Circulan todo tipo de versiones sobre el incidente del avión ruso. Washington, como mandan los cánones, se ha puesto públicamente del lado de Turquía y ha avalado la versión de la violación rusa del espacio aéreo turco. Pero al recomendar contención a ambas partes, siendo una de ellas un aliado de primera clase, la diplomacia norteamericana envía una señal de indisposición frente al riesgo de conflicto mayor. Otros analistas más desconfiados creen que los norteamericanos pueden haber consentido el derribo del avión para crearle problemas a Moscú, pero sobre todo para obstaculizar los planes de cooperación económica entre Rusia y Turquía (en especial el proyecto de gasoducto alternativo al actual que garantiza el suministro a Europa a través de la conflictiva Ucrania).

En los últimos días, la tensión ruso-turca no deja de aumentar, con petición recíproca de disculpas, desplantes (negativa de Putin a reunirse con Erdogan durante la cumbre del Clima en París) e imputaciones graves (acusación rusa de que el hijo del Presidente turco es el responsable del suministro fraudulento de petróleo por parte del Daesh a Turquía). A pesar de la desavenencia radical sobre el presente y futuro de Siria, la importancia de la cooperación ruso-turca debería ser mucho más poderosa que el enfrentamiento de las últimas dos semanas.
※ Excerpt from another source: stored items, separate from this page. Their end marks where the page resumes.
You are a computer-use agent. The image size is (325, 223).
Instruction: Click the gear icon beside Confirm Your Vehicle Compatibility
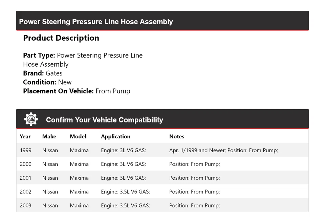click(x=31, y=119)
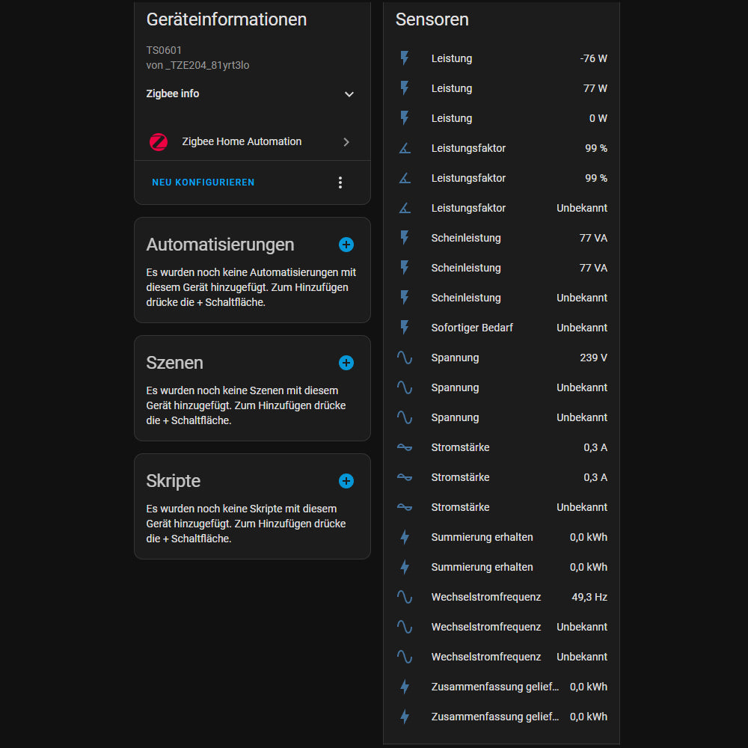Click the angle icon of Leistungsfaktor Unbekannt
Screen dimensions: 748x748
click(405, 208)
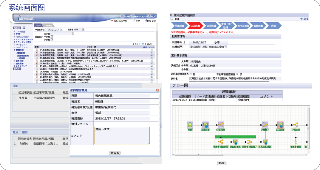Select the 確認 tab beside 意見
The height and width of the screenshot is (170, 320).
[x=25, y=132]
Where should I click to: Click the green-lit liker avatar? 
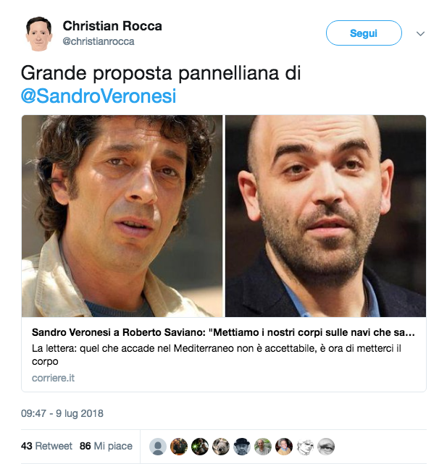click(x=200, y=447)
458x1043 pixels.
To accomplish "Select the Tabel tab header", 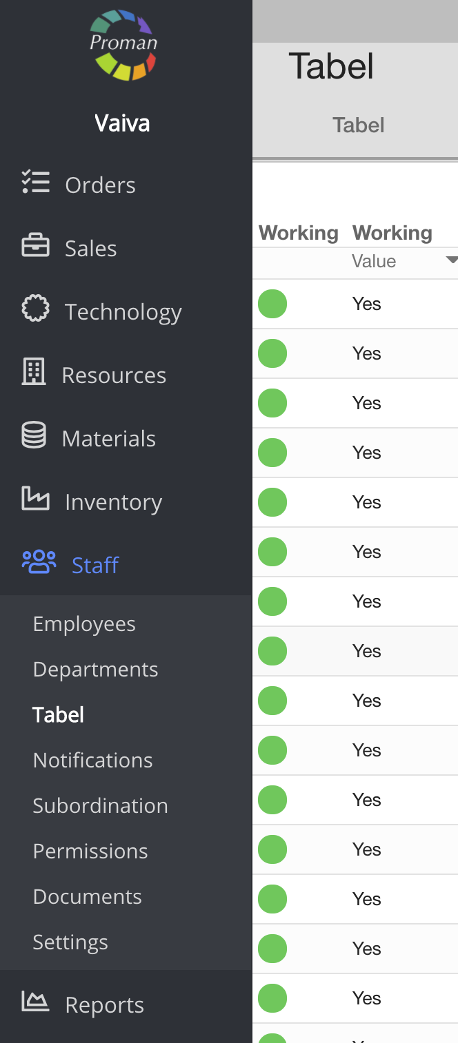I will click(x=358, y=125).
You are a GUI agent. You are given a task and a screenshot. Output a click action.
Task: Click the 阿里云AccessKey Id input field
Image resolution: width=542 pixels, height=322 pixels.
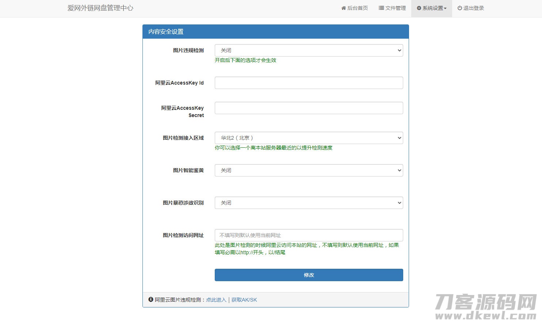click(x=309, y=83)
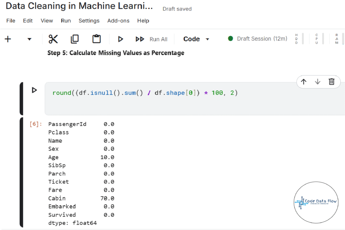The image size is (345, 230).
Task: Run current cell from toolbar play icon
Action: tap(120, 39)
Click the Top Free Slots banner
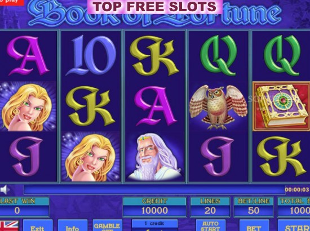The image size is (310, 231). (155, 7)
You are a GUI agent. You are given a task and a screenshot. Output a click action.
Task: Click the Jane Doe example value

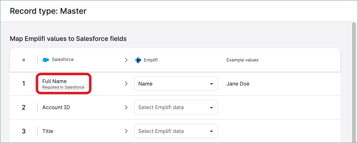coord(238,84)
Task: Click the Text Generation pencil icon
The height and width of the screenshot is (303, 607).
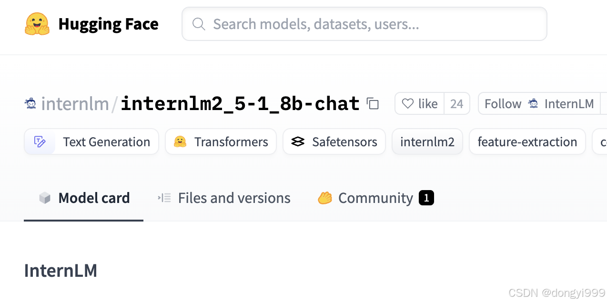Action: point(40,141)
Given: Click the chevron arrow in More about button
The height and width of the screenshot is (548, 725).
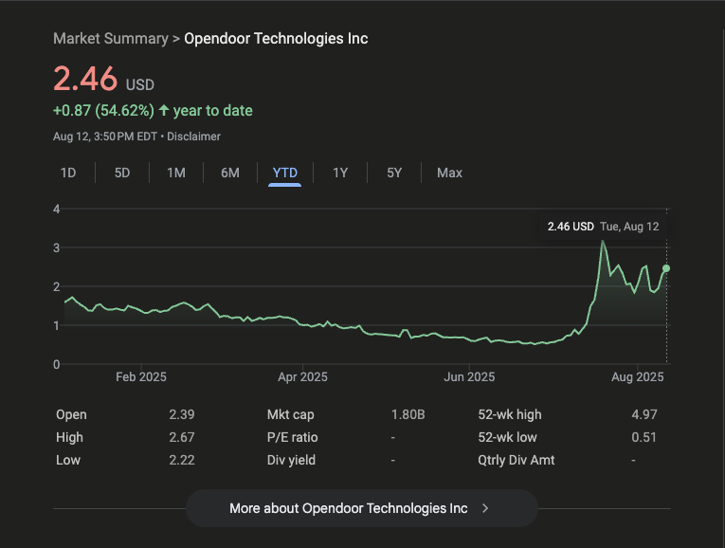Looking at the screenshot, I should tap(485, 508).
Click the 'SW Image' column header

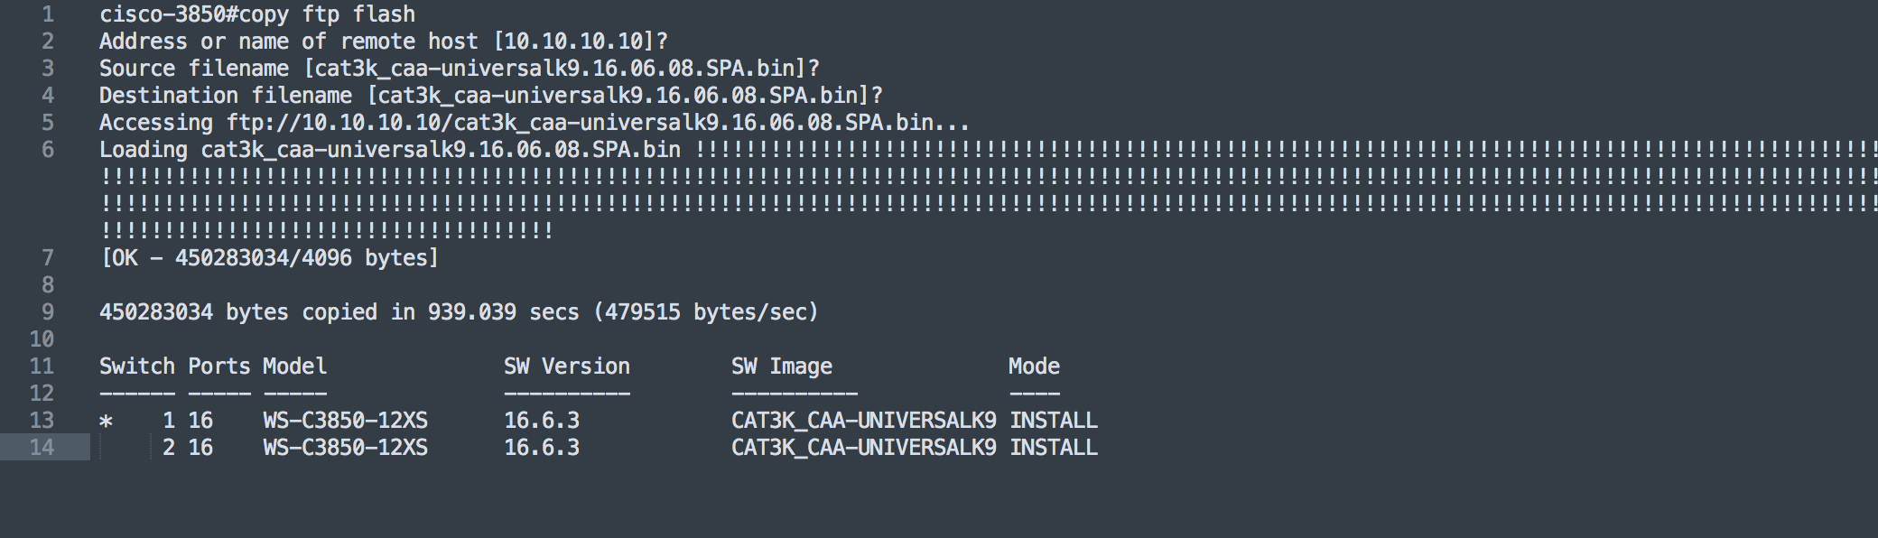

Pero la tensión del momento, las calenturientas referencias historicistas a una rivalidad tradicional interesadamente manipulada (3) y la personalidad mercurial de los dos líderes (motejados como zar y sultán) pueden complicar la gestión de la crisis.

 

(1) “ISIS’s grip on a libyan city gives it a fallback option”. NEW YORK TIMES, 29 Noviembre.

(2) “Top U.S.diplomat: political solution to Syria civil war now in sight”, FOREIGN POLICY, 2 de Diciembre.

(3) LE MONDE, 26 de Noviembre.

(4) “Clash of Empires.Why Russia and Turkey fight”. AKIN UNVER. FOREIGN AFFAIRS, 29 de Noviembre.